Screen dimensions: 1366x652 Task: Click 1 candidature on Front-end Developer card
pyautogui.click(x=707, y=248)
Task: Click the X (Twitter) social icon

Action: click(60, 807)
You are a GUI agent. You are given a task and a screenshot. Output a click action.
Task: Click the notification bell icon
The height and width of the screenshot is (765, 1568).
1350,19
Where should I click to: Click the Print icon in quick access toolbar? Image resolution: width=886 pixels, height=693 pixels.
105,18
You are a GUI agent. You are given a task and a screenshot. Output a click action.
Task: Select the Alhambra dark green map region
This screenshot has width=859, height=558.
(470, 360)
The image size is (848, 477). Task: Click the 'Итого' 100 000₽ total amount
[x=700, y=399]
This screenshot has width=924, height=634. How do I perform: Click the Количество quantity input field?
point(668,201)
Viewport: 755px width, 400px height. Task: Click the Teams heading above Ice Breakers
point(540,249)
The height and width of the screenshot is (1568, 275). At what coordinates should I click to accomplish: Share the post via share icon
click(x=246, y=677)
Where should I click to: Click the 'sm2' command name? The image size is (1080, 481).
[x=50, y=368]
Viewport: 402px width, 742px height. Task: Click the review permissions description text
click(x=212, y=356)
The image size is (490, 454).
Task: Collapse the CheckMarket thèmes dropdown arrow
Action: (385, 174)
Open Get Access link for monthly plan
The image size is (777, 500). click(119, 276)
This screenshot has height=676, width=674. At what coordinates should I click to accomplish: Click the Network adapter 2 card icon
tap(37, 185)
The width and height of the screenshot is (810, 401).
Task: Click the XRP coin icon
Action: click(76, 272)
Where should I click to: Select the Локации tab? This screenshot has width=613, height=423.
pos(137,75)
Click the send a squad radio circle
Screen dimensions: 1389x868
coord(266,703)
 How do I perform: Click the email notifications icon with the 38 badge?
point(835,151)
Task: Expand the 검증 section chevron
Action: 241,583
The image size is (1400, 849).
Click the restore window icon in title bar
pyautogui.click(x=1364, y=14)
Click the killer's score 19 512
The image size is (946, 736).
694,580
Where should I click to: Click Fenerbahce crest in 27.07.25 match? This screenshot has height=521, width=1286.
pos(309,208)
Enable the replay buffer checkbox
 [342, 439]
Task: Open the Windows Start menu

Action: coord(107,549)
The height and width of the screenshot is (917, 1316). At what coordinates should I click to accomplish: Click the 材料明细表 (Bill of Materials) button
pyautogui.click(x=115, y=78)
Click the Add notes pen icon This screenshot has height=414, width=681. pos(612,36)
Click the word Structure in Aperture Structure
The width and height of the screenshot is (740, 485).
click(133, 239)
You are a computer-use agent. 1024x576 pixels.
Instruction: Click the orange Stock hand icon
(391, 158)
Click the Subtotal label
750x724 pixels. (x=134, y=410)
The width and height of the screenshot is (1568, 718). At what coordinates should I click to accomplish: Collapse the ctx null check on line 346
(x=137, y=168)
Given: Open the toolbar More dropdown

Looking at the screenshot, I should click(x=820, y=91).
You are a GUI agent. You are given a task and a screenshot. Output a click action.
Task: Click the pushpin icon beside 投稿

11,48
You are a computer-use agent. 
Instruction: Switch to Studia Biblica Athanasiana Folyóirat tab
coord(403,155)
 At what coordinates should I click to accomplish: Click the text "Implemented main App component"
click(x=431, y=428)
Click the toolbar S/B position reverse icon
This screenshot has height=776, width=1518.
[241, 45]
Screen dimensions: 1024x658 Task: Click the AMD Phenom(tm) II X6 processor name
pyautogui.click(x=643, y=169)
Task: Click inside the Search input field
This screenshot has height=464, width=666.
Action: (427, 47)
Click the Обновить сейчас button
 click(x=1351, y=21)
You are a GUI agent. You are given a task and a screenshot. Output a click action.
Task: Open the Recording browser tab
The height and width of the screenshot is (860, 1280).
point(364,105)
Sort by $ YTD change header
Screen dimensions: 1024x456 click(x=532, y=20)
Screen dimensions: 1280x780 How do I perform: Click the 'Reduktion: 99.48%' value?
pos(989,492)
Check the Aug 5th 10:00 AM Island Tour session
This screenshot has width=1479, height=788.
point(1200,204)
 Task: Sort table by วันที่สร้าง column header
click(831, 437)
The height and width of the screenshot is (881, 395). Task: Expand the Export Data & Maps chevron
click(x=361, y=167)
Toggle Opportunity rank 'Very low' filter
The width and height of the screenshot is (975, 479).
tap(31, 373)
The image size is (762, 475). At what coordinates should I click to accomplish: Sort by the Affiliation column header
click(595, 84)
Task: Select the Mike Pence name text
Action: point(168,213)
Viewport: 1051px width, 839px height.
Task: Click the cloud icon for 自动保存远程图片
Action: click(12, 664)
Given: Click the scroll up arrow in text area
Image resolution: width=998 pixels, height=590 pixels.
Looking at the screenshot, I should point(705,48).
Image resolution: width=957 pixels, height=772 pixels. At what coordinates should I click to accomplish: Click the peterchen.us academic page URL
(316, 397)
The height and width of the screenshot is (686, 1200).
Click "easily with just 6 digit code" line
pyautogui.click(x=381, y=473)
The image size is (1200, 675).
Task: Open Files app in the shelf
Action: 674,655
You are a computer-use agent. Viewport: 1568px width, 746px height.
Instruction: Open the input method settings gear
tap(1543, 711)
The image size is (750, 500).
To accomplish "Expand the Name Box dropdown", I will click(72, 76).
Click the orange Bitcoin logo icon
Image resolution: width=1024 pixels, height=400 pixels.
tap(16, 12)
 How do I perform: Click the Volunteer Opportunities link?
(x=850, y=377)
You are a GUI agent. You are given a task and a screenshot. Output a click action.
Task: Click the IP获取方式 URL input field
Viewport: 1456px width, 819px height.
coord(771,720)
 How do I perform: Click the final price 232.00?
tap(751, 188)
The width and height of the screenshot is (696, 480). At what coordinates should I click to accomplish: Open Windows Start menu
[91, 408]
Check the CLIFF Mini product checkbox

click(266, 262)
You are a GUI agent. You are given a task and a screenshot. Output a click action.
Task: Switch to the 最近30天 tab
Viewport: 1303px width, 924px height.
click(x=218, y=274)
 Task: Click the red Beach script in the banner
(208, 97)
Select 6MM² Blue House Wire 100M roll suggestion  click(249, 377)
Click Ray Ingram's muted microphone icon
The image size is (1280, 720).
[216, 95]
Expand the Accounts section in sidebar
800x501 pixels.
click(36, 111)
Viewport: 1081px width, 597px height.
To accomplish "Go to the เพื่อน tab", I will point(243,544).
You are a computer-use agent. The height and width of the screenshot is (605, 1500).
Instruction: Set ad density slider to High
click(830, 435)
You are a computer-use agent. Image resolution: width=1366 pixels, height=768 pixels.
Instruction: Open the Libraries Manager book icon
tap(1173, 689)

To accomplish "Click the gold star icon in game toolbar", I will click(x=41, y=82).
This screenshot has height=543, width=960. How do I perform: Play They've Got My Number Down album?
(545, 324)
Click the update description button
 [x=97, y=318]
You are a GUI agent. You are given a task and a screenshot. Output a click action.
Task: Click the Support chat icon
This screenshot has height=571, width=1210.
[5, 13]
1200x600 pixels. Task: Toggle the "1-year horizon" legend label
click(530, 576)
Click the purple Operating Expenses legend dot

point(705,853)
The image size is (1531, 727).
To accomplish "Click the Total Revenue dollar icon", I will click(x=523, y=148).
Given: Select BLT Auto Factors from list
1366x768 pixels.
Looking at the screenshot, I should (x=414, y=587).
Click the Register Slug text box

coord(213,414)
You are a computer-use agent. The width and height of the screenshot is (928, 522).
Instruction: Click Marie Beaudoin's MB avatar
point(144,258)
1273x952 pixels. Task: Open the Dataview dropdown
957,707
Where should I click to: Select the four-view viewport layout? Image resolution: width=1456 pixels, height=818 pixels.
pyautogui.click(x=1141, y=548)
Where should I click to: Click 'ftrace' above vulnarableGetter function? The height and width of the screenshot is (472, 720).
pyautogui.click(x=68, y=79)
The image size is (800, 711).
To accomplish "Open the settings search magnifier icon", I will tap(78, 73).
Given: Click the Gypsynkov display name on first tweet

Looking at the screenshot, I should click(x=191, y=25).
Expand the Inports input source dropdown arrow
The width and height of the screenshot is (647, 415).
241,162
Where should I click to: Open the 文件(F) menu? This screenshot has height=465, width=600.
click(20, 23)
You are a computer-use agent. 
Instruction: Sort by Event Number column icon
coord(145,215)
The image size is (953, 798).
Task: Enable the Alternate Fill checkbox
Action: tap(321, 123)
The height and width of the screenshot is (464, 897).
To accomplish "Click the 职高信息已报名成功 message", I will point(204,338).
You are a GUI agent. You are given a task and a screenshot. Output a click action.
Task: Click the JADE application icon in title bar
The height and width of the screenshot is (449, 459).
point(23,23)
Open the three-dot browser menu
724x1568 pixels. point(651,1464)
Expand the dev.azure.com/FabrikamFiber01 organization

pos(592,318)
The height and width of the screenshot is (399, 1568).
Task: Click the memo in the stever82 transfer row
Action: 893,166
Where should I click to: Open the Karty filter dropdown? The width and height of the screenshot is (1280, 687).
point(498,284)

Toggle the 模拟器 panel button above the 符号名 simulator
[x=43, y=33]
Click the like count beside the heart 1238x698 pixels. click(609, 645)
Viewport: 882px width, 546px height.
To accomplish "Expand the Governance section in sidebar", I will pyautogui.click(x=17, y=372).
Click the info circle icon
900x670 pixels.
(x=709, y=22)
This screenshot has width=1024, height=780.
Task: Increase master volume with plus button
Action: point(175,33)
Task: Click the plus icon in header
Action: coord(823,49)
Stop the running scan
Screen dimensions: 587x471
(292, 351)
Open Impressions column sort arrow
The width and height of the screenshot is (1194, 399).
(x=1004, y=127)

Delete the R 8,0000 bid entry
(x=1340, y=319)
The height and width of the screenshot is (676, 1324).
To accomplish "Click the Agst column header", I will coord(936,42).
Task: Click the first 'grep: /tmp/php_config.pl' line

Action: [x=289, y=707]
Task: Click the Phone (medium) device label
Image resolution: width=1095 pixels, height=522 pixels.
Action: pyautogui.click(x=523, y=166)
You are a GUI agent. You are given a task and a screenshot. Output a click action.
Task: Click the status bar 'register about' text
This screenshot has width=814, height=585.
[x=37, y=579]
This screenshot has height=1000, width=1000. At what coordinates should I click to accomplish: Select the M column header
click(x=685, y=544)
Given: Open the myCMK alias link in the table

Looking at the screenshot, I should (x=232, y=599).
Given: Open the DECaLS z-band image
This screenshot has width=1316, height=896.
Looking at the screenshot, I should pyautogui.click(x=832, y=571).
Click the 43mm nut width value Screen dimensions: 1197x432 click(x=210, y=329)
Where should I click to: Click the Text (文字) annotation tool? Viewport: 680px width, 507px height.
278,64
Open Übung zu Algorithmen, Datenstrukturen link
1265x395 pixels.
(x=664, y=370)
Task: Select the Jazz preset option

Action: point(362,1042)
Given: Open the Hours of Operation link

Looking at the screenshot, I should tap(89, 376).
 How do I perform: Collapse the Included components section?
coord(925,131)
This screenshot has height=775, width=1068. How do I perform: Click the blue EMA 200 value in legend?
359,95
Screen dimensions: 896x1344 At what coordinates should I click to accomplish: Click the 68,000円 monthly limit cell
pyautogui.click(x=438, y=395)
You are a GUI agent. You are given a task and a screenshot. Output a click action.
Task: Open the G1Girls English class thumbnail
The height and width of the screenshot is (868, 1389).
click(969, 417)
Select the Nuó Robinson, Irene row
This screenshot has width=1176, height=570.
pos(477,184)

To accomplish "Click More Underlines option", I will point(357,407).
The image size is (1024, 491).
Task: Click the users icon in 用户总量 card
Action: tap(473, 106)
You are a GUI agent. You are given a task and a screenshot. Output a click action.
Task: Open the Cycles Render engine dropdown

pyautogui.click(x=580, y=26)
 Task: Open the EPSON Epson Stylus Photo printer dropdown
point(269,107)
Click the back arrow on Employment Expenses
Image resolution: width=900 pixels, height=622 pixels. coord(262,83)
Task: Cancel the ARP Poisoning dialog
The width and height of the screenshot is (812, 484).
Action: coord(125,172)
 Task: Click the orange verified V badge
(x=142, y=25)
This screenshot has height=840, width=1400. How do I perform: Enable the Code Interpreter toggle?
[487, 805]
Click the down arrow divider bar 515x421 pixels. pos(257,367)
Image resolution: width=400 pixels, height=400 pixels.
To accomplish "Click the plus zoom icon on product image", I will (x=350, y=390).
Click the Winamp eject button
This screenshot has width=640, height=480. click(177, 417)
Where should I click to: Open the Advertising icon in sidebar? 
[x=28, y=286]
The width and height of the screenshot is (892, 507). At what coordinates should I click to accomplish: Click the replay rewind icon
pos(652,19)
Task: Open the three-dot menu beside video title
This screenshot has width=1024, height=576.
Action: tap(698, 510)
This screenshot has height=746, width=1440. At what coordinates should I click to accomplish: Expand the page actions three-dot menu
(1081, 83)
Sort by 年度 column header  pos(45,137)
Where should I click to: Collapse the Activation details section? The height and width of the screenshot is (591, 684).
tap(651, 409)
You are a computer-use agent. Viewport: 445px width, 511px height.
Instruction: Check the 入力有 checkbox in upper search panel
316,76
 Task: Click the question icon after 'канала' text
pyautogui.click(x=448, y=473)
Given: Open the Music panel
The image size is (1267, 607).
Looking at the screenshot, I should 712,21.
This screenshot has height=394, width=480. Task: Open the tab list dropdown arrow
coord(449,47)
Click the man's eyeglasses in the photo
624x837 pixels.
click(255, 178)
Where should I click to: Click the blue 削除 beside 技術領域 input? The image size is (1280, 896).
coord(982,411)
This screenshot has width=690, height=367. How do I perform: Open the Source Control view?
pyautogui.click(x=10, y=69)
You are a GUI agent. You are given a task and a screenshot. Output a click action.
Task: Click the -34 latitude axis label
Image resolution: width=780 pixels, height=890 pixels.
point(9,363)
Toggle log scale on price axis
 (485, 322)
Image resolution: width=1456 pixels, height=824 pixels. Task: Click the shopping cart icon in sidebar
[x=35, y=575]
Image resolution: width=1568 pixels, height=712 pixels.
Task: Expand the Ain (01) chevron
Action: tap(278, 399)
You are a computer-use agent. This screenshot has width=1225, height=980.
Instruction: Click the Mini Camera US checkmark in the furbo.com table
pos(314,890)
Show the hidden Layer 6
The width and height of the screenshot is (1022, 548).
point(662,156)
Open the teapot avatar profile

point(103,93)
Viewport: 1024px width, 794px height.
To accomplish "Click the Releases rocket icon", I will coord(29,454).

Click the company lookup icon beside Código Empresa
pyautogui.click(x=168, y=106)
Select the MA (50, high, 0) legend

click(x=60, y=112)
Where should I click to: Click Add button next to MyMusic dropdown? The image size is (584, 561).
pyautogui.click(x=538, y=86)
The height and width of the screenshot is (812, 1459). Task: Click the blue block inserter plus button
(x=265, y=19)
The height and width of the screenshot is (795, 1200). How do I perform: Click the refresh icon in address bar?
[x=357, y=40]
____________
» TASK DIRECTIONS: Search the preceding listing for the word "computer" and pull out every line that holds it.

» SOLVED EXERCISE:
You are a computer-use agent. 1024x576 pixels.
You are a computer-use agent. 
You are a computer-use agent. Viewport: 1568px width, 746px height.
You are a computer-use agent. The height and width of the screenshot is (605, 1500).
You are a computer-use agent. Image resolution: width=1366 pixels, height=768 pixels.
You are a computer-use agent. The width and height of the screenshot is (928, 522).
You are a computer-use agent. 
You are a computer-use agent. Viewport: 445px width, 511px height.
You are a computer-use agent. This screenshot has width=1225, height=980.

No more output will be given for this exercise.